-- Problem statement --
Look through the listing below for the line containing "This screenshot has". Copy it and each line after it up to and including the line containing "Where should I", exactly, leaving out pictures.

━━━━━ Source material

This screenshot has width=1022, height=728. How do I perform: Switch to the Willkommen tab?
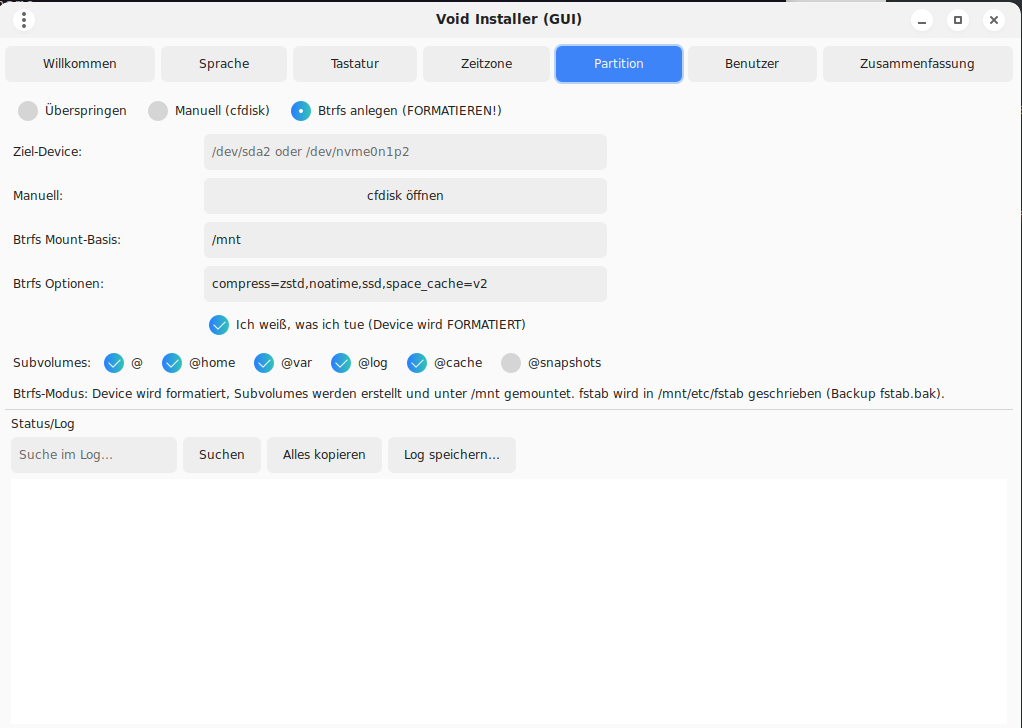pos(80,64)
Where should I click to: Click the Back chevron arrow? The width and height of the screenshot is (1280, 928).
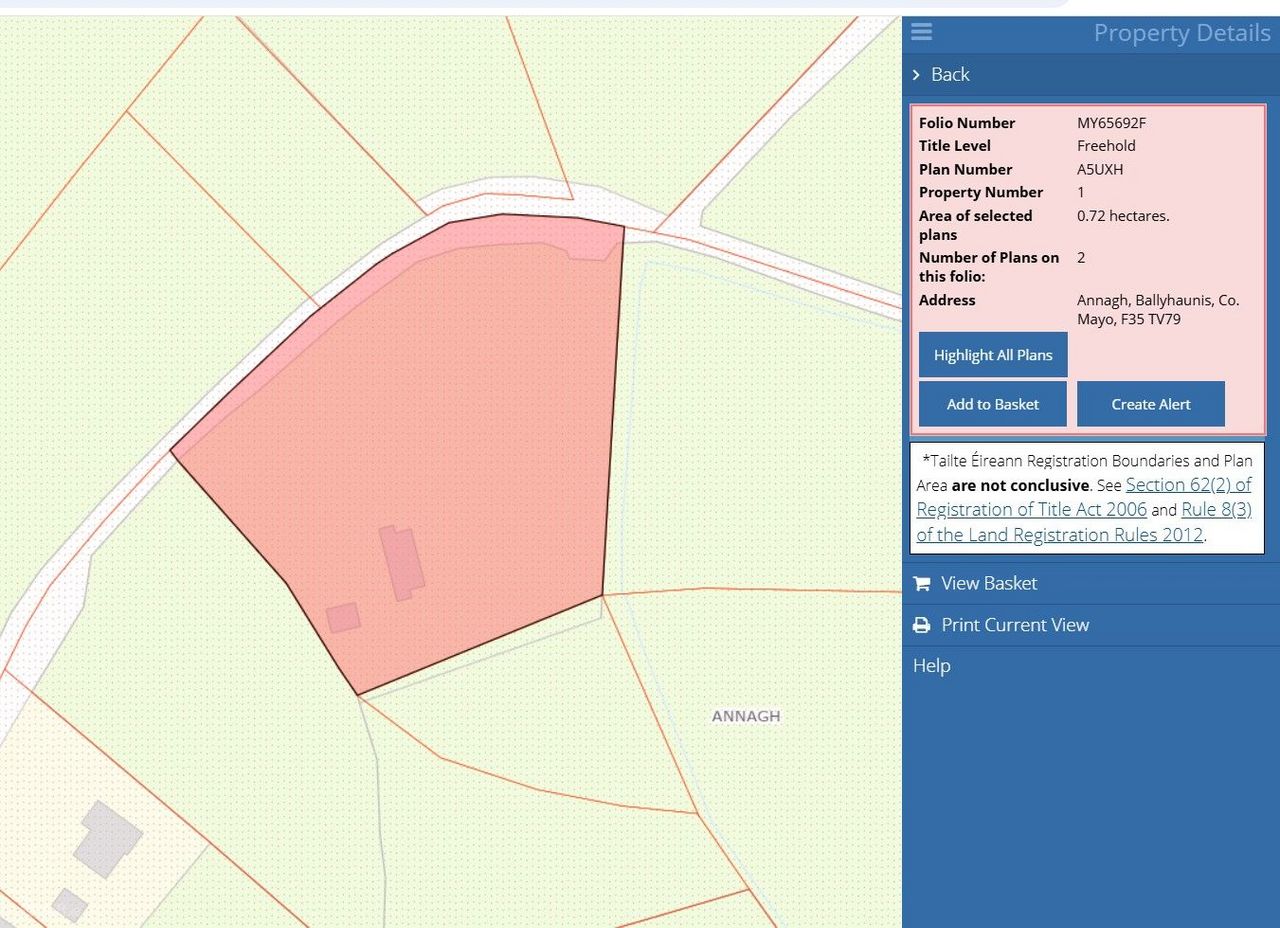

━━━━━━━━━━
━━━━━ Source material

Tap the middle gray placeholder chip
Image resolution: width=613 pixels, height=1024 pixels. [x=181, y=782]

━━━━━━━━━━

-- Written answer --
This screenshot has width=1022, height=728. How do I perform: Switch to the Willkommen tab?
pos(80,64)
Where should I click to: Click the Back chevron arrow? The width and height of the screenshot is (1280, 928).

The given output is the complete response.